One of my favorite ideas in the opaque Soros-ian investing oeuvre—borrowed from Popper and others, to be fair— is that of reflexivity, the notion that things feed on themselves and every move in markets breeds a counter-move. Here is Soros in the FT a decade ago:
I can state the core idea in two relatively simple propositions. One is that in situations that have thinking participants, the participants’ view of the world is always partial and distorted. That is the principle of fallibility. The other is that these distorted views can influence the situation to which they relate because false views lead to inappropriate actions. That is the principle of reflexivity. For instance, treating drug addicts as criminals creates criminal behavior. It misconstrues the problem and interferes with the proper treatment of addicts. As another example, declaring that government is bad tends to make for bad government.

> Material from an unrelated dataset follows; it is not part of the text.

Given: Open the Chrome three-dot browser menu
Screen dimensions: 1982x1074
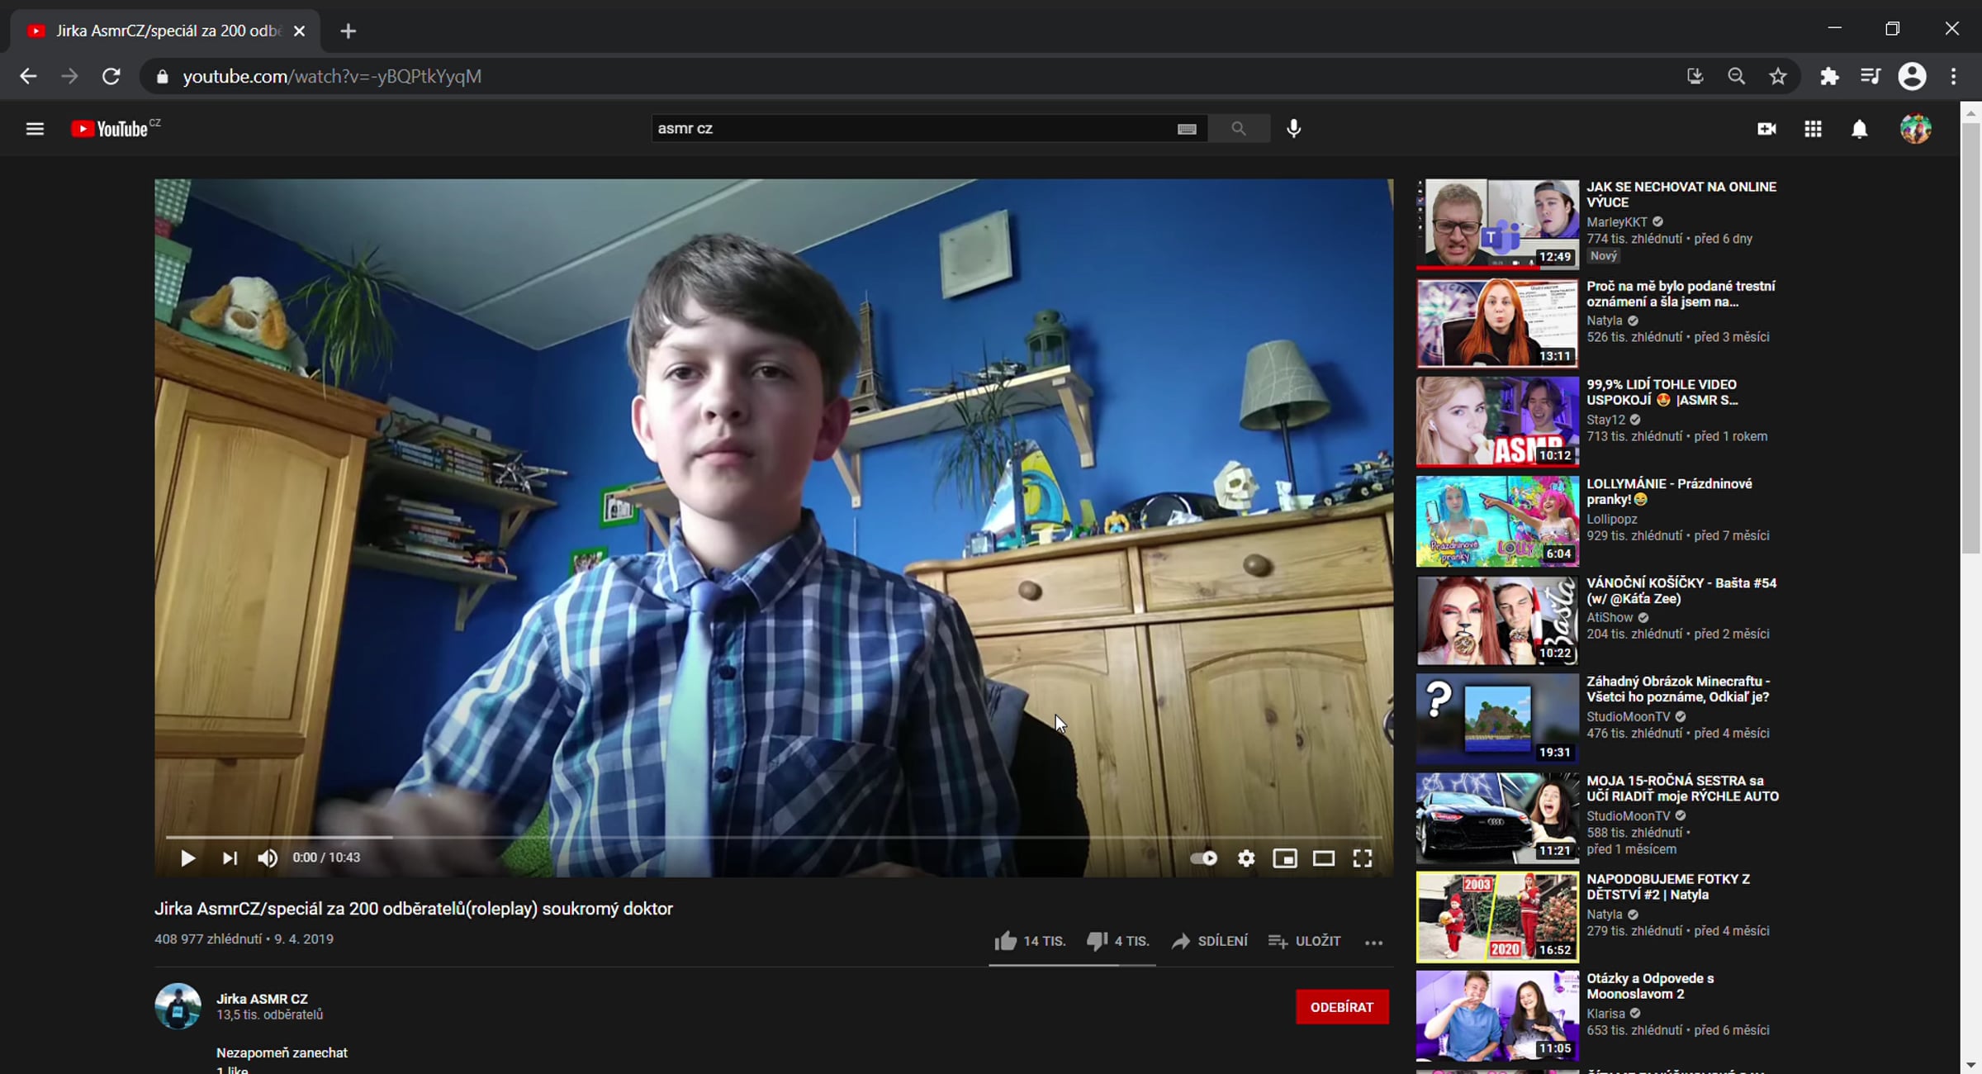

Both fallibility and reflexivity are sheer common sense. So when my critics say that I am merely stating the obvious, they are right—but only up to a point. What makes my propositions interesting is that their significance has not been generally appreciated. The concept of reflexivity, in particular, has been studiously avoided and even denied by economic theory. So my conceptual framework deserves to be taken seriously—not because it constitutes a new discovery but because something as commonsensical as reflexivity has been so studiously ignored.
When you have too many people leaning in one direction you can always be certain a vicious countermove is coming, even if the original stance wasn’t wrong. It is a cliche, but the “too many people on the same side of the boat” metaphor holds: With the least provocation they will all race to the other side, often in concert, guaranteeing the boat flips on that side instead. It isn’t the leaning that kills you—it’s the spike in group action.